(Page and screen pointing data)
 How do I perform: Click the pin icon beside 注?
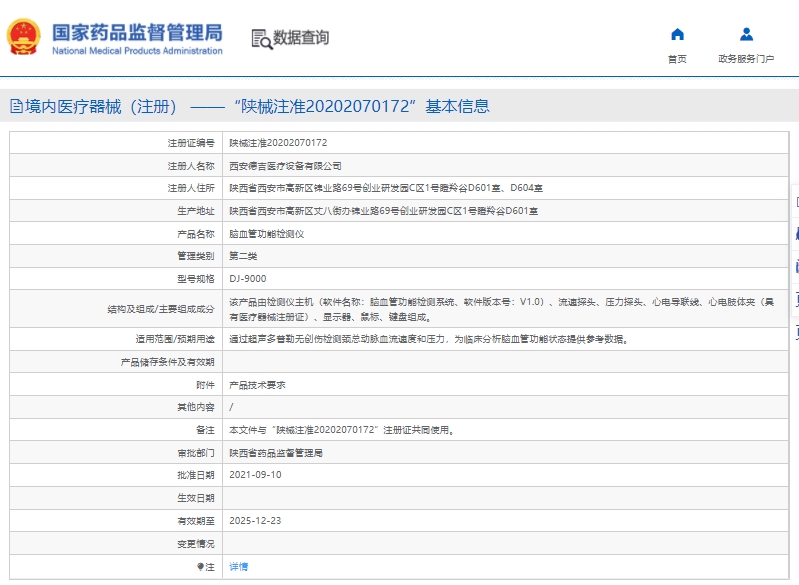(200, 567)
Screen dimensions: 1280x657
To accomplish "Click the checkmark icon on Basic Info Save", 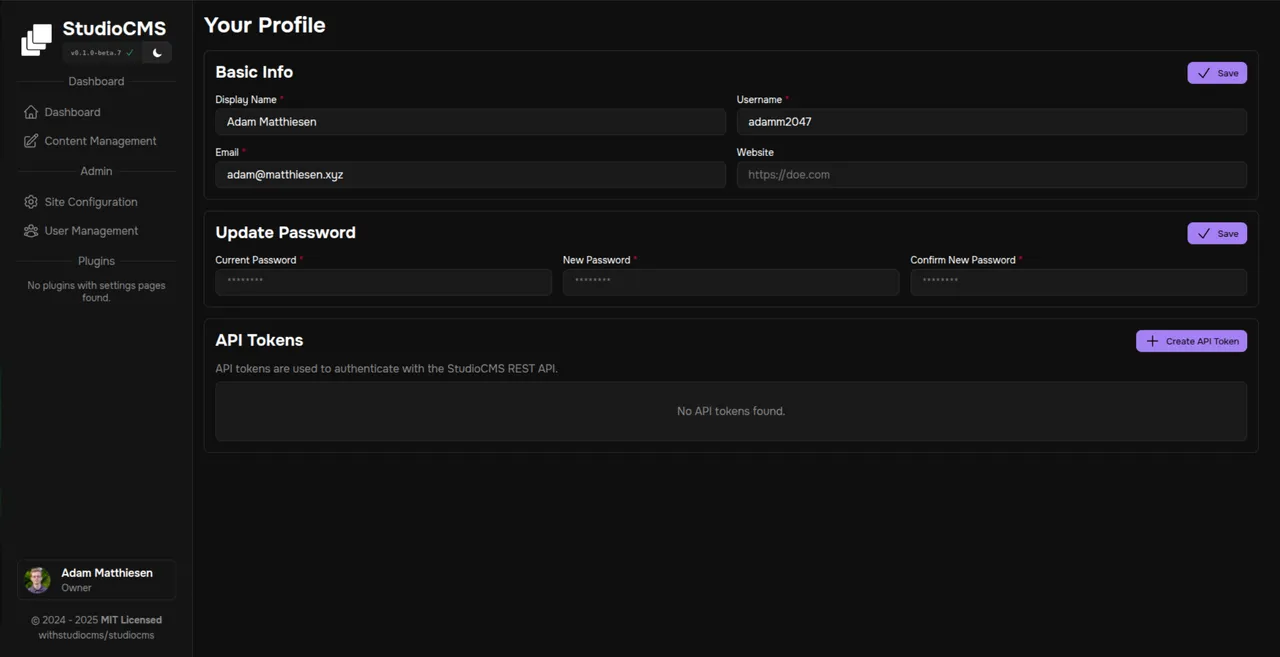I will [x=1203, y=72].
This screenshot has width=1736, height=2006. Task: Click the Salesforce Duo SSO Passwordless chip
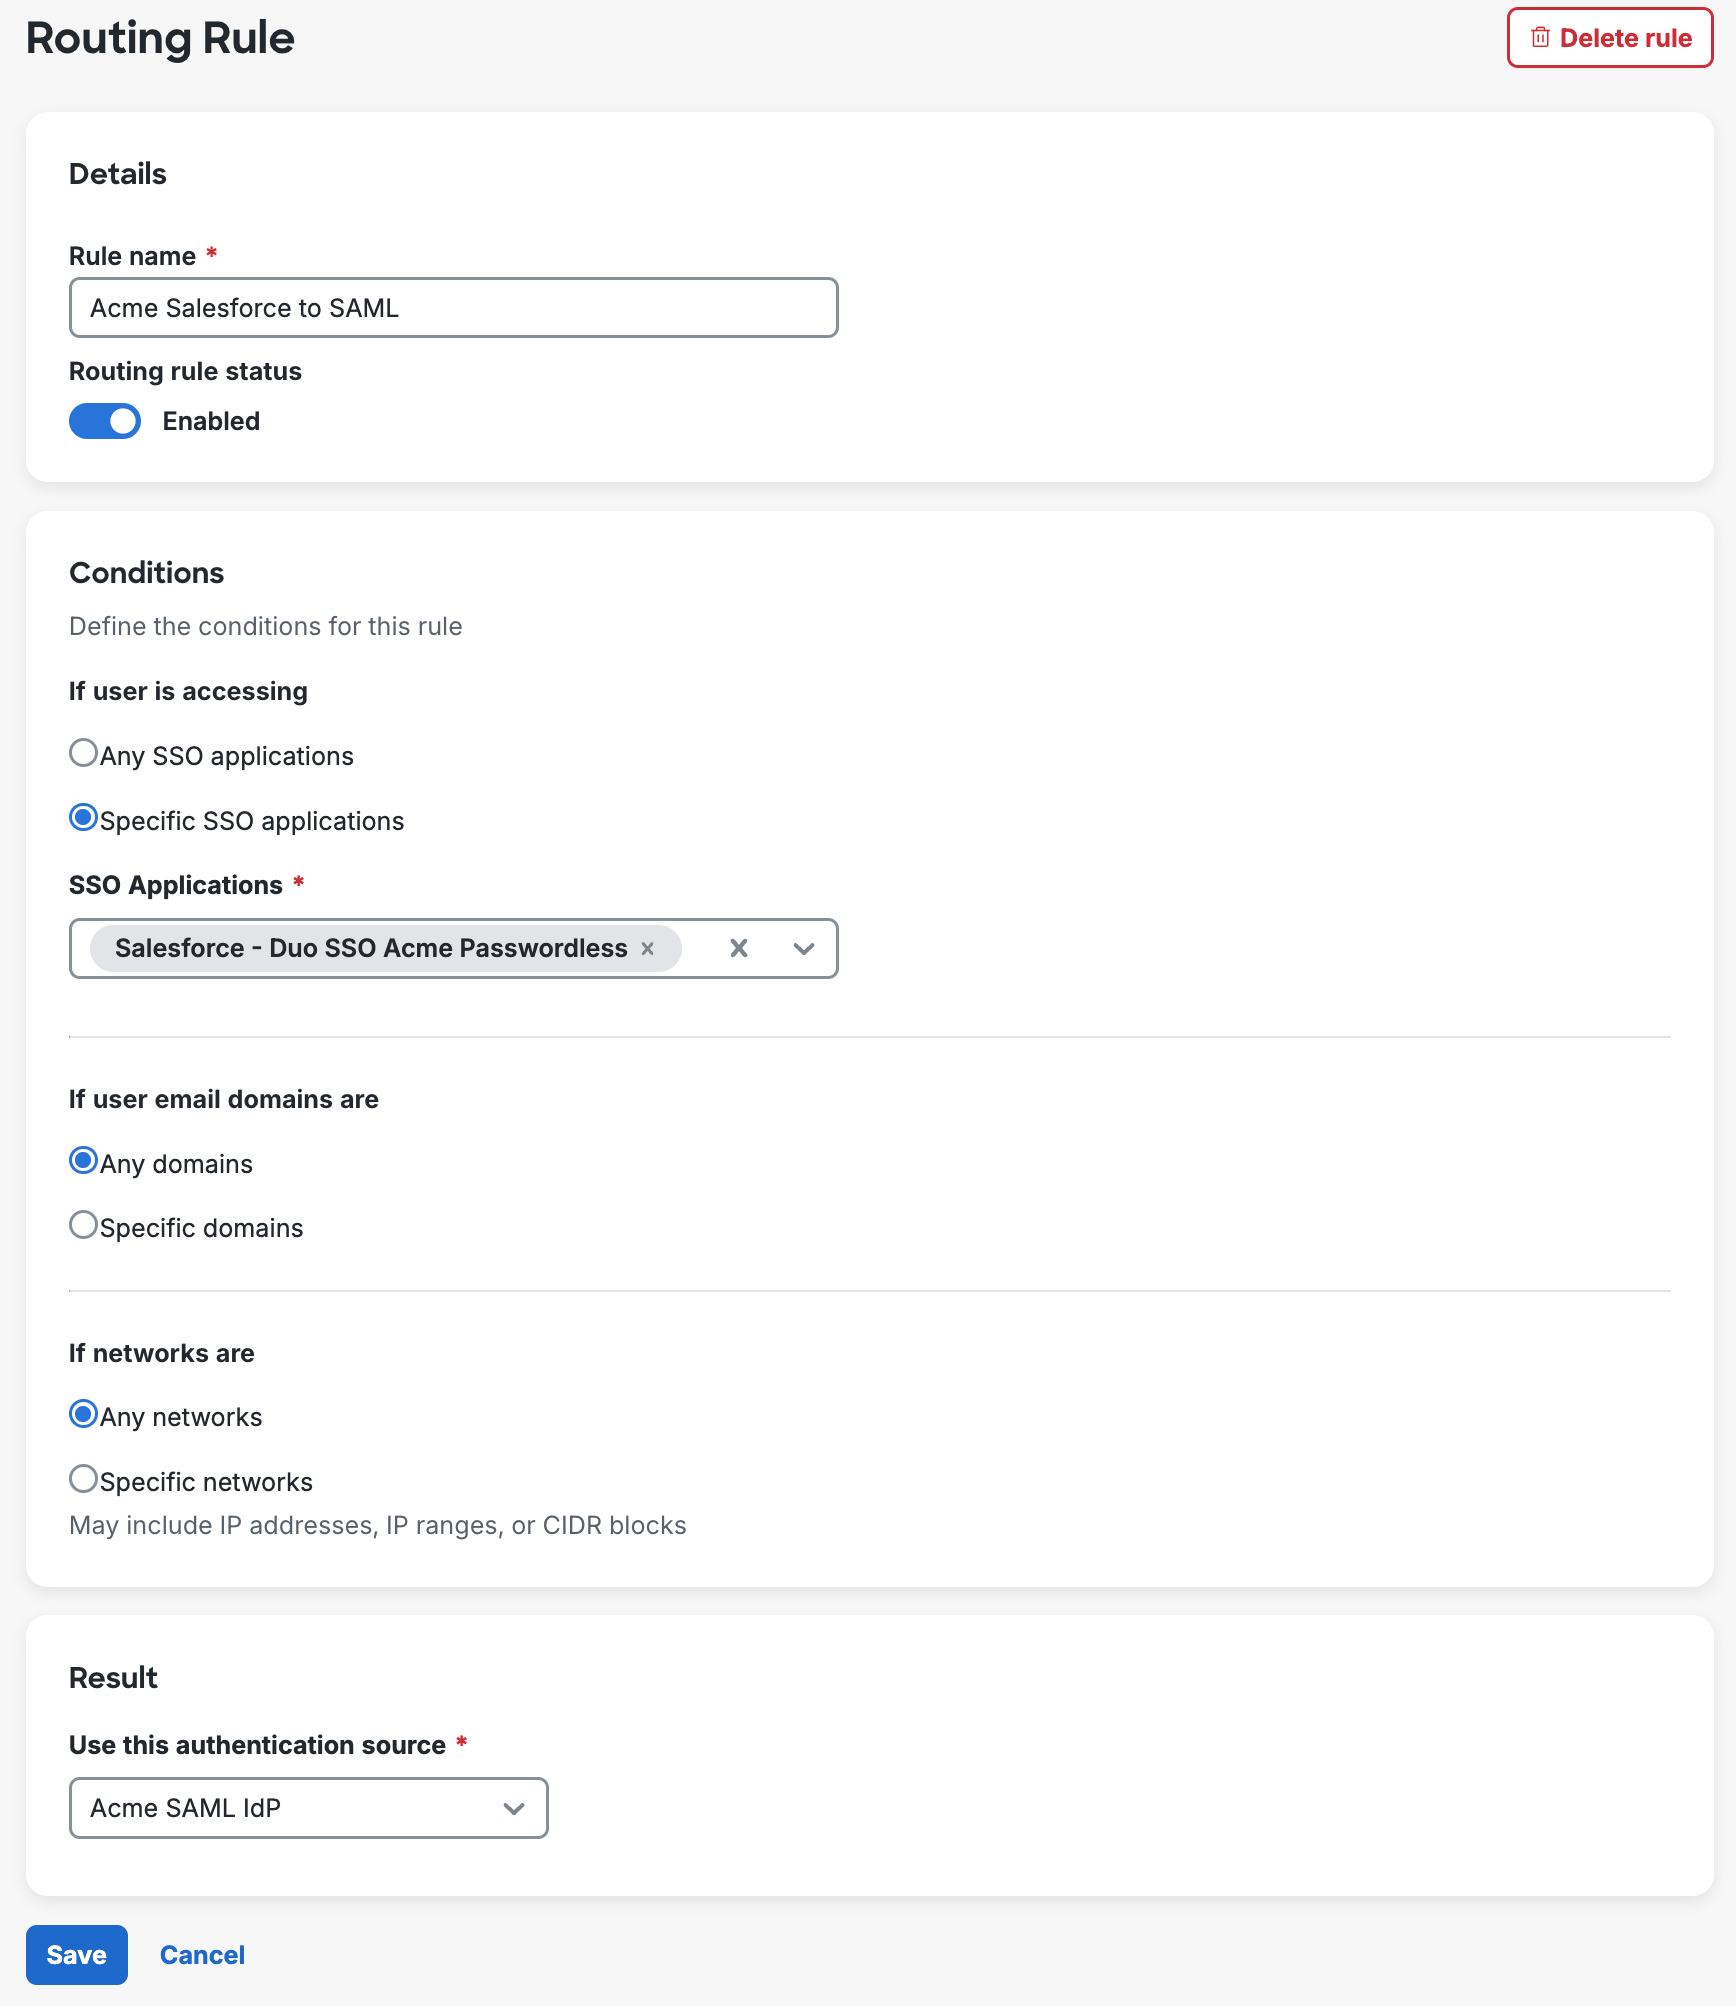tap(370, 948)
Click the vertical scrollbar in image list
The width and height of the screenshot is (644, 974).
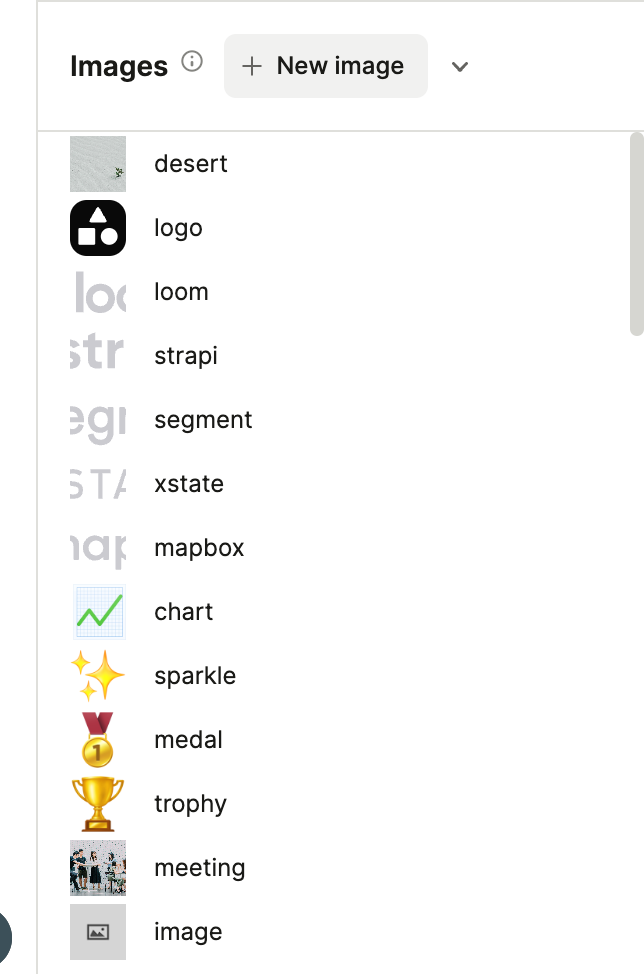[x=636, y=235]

Directions: Can you repeat the items word for word, from the line that contains "This screenshot has" through the end of the items, inclusive, leaving the pictures out?

Solved exercise:
This screenshot has width=1736, height=2006. Task: Click the Salesforce Duo SSO Passwordless chip
tap(370, 948)
Click the vertical scrollbar in image list
The width and height of the screenshot is (644, 974).
[x=636, y=235]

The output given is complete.